COMMENTARY

What to Watch for in Genitourinary Cancers

David Graham, MD

Disclosures

May 27, 2016

In This Article

The abstract release day for the American Society of Clinical Oncology (ASCO) Annual Meeting always carries a degree of excitement. Certainly, the finance sector reviews the abstracts with great interest, but I see it as a chance to help plan what I am most interested in hearing more about. The ASCO Annual Meeting can be pretty imposing without a little pre-planning. When browsing the abstracts, it helps to remember that the ones starting with "TPS" are simply descriptions of trials with no real data presented, while the abstracts starting with "e" are electronically published only. The review process has stratified them to the lowest level. I have reviewed the presentations related to genitourinary cancers, and the following studies piqued my interest.

Bladder Cancer

The US Food and Drug Administration's (FDA's) recent approval of atezolizumab for bladder cancer was a timely herald for the amount of data that will be presented regarding the drug's activity in that disease. A number of abstracts describe data from the IMvigor 210 trial of atezolizumab use in first-line metastatic disease; because of the prevalence of these data, I'd like to point out some of the other studies being presented.

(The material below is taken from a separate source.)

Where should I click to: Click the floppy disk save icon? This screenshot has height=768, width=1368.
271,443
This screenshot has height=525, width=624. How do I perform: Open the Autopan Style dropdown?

We have understood that obtaining a complete response from neoadjuvant chemotherapy in breast cancer can be a good prognostic indicator. Abstract 4537 describes the experience at Columbia University of 44 patients who achieved a complete response following neoadjuvant chemotherapy for bladder cancer, with the question being whether they could avoid radical cystectomy. In this cohort, 14 patients were able to preserve their bladder with no recurrence of disease. Another 11 had recurrence as carcinoma in situ. The overall survival after a median follow-up of more than 3 years was 72%.

In indolent lymphomas and non–small cell lung cancer, the use of maintenance therapy has a proven role. Abstract 4529 reports results of a trial looking at the use of vinflunine as maintenance therapy following gemcitabine/cisplatin given for four to six cycles that achieved either a response or stable disease. In this European multicenter trial, a statistically significant increase in progression-free survival of 1.9 months was reported. Survival results are not yet available. Granted, this is a relatively small trial of 88 patients and it is looking at a drug not available in the United States, but it certainly raises an interesting question. Two trials looking at sunitinib as maintenance therapy have been completed in the United States, and a trial looking at pembrolizumab is now accruing.